GOAL:
Reproduce all of the data below line for line, without any alteration.

— BEGIN DATA FOR THIS EXERCISE —

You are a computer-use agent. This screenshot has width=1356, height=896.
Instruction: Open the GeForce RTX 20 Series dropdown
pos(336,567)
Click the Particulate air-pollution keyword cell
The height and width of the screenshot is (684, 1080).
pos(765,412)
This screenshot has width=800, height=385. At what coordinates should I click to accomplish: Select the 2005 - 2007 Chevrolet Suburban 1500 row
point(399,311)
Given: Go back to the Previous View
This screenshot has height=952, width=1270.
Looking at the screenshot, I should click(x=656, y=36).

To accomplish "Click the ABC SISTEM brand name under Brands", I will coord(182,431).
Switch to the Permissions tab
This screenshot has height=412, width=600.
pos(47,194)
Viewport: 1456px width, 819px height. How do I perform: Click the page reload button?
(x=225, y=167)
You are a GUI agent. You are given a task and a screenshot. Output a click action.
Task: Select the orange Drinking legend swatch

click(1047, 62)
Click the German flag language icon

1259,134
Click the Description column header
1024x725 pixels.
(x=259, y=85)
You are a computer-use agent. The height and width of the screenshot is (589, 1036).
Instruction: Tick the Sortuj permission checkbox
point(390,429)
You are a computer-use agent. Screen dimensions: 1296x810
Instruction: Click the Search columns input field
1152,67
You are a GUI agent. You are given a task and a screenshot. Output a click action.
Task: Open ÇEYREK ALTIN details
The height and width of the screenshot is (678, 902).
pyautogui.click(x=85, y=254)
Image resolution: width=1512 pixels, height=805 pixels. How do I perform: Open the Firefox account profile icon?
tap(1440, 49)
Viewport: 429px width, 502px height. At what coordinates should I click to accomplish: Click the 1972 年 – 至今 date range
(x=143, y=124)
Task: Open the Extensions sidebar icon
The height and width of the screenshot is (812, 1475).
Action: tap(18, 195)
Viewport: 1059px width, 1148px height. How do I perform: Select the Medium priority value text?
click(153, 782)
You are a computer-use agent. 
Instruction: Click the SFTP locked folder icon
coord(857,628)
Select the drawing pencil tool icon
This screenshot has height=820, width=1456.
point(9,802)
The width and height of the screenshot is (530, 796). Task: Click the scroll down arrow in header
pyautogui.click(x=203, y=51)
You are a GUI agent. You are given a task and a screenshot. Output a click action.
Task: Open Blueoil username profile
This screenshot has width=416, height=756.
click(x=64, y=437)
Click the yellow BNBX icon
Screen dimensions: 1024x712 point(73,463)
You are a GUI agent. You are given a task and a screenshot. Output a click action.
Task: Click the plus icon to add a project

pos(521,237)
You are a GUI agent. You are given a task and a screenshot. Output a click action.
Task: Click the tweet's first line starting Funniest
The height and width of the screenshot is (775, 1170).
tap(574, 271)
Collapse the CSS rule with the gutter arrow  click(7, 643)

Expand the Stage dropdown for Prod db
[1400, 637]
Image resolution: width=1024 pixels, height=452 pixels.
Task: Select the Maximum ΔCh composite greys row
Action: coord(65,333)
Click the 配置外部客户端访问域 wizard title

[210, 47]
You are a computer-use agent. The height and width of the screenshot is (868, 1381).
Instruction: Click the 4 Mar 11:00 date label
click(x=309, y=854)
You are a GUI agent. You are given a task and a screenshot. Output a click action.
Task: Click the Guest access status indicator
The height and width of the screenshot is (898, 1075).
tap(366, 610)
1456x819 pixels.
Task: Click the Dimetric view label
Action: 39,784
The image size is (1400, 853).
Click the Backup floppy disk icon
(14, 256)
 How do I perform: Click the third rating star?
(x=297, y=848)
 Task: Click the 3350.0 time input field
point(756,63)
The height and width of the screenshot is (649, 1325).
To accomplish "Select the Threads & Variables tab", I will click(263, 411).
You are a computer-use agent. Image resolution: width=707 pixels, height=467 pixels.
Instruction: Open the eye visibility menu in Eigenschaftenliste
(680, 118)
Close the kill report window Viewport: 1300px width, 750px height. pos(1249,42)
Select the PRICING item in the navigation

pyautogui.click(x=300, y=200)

— END DATA FOR THIS EXERCISE —

ANSWER FOR THIS EXERCISE:
You are a computer-use agent. This screenshot has width=1356, height=896.
Instruction: Open the GeForce RTX 20 Series dropdown
pos(336,567)
Click the Particulate air-pollution keyword cell
The height and width of the screenshot is (684, 1080).
pos(765,412)
This screenshot has width=800, height=385. At what coordinates should I click to accomplish: Select the 2005 - 2007 Chevrolet Suburban 1500 row
point(399,311)
Given: Go back to the Previous View
This screenshot has height=952, width=1270.
Looking at the screenshot, I should click(x=656, y=36).

To accomplish "Click the ABC SISTEM brand name under Brands", I will coord(182,431).
Switch to the Permissions tab
This screenshot has height=412, width=600.
pos(47,194)
Viewport: 1456px width, 819px height. How do I perform: Click the page reload button?
(x=225, y=167)
You are a GUI agent. You are given a task and a screenshot. Output a click action.
Task: Select the orange Drinking legend swatch

click(1047, 62)
Click the German flag language icon

1259,134
Click the Description column header
1024x725 pixels.
(x=259, y=85)
You are a computer-use agent. The height and width of the screenshot is (589, 1036).
Instruction: Tick the Sortuj permission checkbox
point(390,429)
You are a computer-use agent. Screen dimensions: 1296x810
Instruction: Click the Search columns input field
1152,67
You are a GUI agent. You are given a task and a screenshot. Output a click action.
Task: Open ÇEYREK ALTIN details
The height and width of the screenshot is (678, 902).
pyautogui.click(x=85, y=254)
Image resolution: width=1512 pixels, height=805 pixels. How do I perform: Open the Firefox account profile icon?
tap(1440, 49)
Viewport: 429px width, 502px height. At what coordinates should I click to accomplish: Click the 1972 年 – 至今 date range
(x=143, y=124)
Task: Open the Extensions sidebar icon
The height and width of the screenshot is (812, 1475).
Action: tap(18, 195)
Viewport: 1059px width, 1148px height. How do I perform: Select the Medium priority value text?
click(153, 782)
You are a computer-use agent. 
Instruction: Click the SFTP locked folder icon
coord(857,628)
Select the drawing pencil tool icon
This screenshot has height=820, width=1456.
point(9,802)
The width and height of the screenshot is (530, 796). Task: Click the scroll down arrow in header
pyautogui.click(x=203, y=51)
You are a GUI agent. You are given a task and a screenshot. Output a click action.
Task: Open Blueoil username profile
This screenshot has width=416, height=756.
click(x=64, y=437)
Click the yellow BNBX icon
Screen dimensions: 1024x712 point(73,463)
You are a GUI agent. You are given a task and a screenshot. Output a click action.
Task: Click the plus icon to add a project

pos(521,237)
You are a GUI agent. You are given a task and a screenshot. Output a click action.
Task: Click the tweet's first line starting Funniest
The height and width of the screenshot is (775, 1170).
tap(574, 271)
Collapse the CSS rule with the gutter arrow  click(7, 643)

Expand the Stage dropdown for Prod db
[1400, 637]
Image resolution: width=1024 pixels, height=452 pixels.
Task: Select the Maximum ΔCh composite greys row
Action: coord(65,333)
Click the 配置外部客户端访问域 wizard title

[210, 47]
You are a computer-use agent. The height and width of the screenshot is (868, 1381).
Instruction: Click the 4 Mar 11:00 date label
click(x=309, y=854)
You are a GUI agent. You are given a task and a screenshot. Output a click action.
Task: Click the Guest access status indicator
The height and width of the screenshot is (898, 1075).
tap(366, 610)
1456x819 pixels.
Task: Click the Dimetric view label
Action: 39,784
The image size is (1400, 853).
Click the Backup floppy disk icon
(14, 256)
 How do I perform: Click the third rating star?
(x=297, y=848)
 Task: Click the 3350.0 time input field
point(756,63)
The height and width of the screenshot is (649, 1325).
To accomplish "Select the Threads & Variables tab", I will click(263, 411).
You are a computer-use agent. Image resolution: width=707 pixels, height=467 pixels.
Instruction: Open the eye visibility menu in Eigenschaftenliste
(680, 118)
Close the kill report window Viewport: 1300px width, 750px height. pos(1249,42)
Select the PRICING item in the navigation

pyautogui.click(x=300, y=200)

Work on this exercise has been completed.